— 求められる作業 —
エントリの冒頭から「Action: (26, 19)」を含む行まで（両端を含む）を、空行を除いた番号付きリストとして整形してください。画像は回答に含めないでください。

— スクリーンショットおよびページの位置指定記録 —
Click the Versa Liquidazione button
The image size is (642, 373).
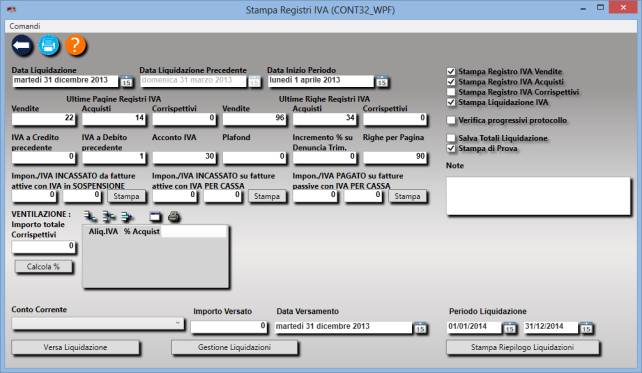pyautogui.click(x=75, y=348)
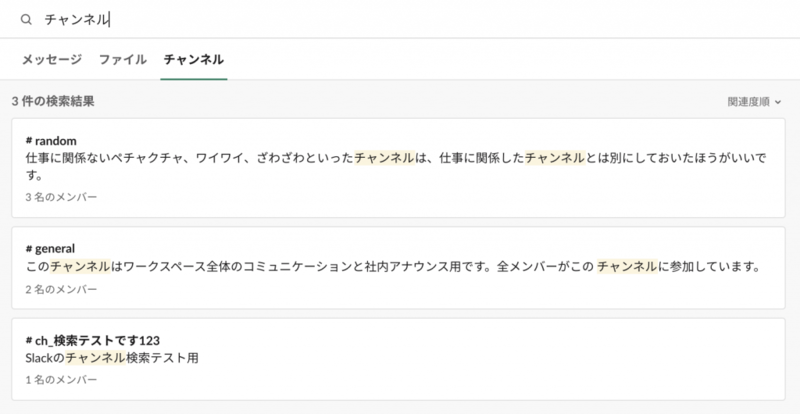The image size is (800, 414).
Task: Click the magnifier search icon
Action: (26, 19)
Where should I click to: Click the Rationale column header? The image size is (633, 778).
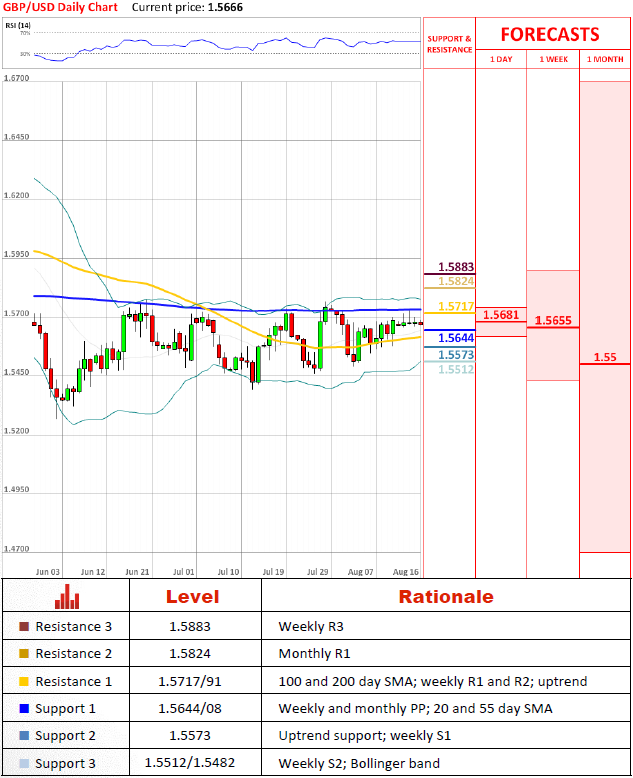tap(446, 597)
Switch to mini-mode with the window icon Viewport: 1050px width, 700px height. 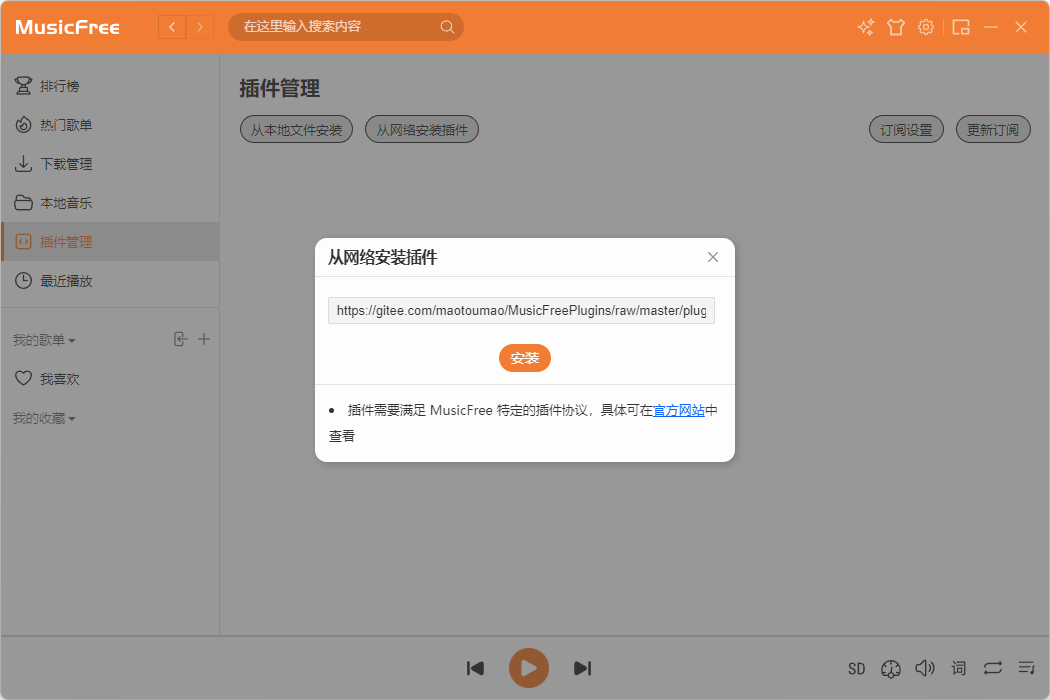coord(961,27)
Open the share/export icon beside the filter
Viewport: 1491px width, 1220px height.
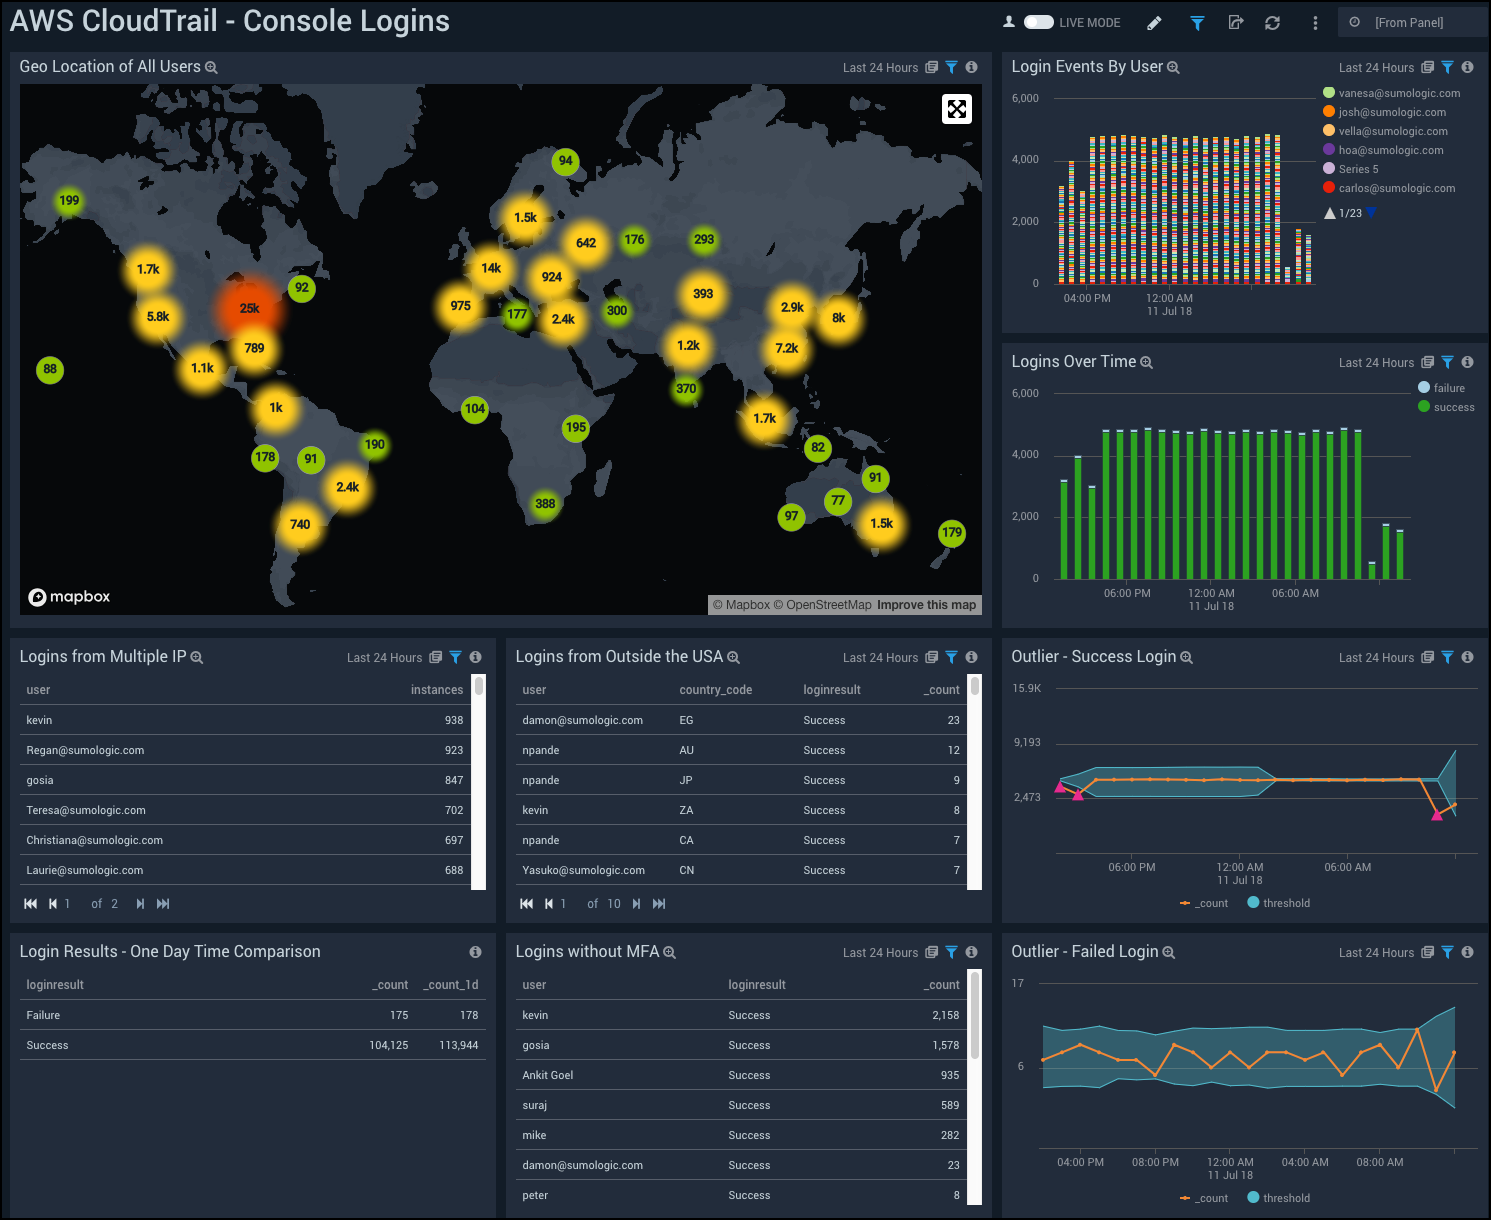pos(1235,22)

— 出力結果 —
1. Click the Versa Liquidazione button
2. The image size is (642, 373).
3. pyautogui.click(x=75, y=348)
4. The image size is (800, 414).
5. Task: Click the magnifier search icon
6. Action: (26, 19)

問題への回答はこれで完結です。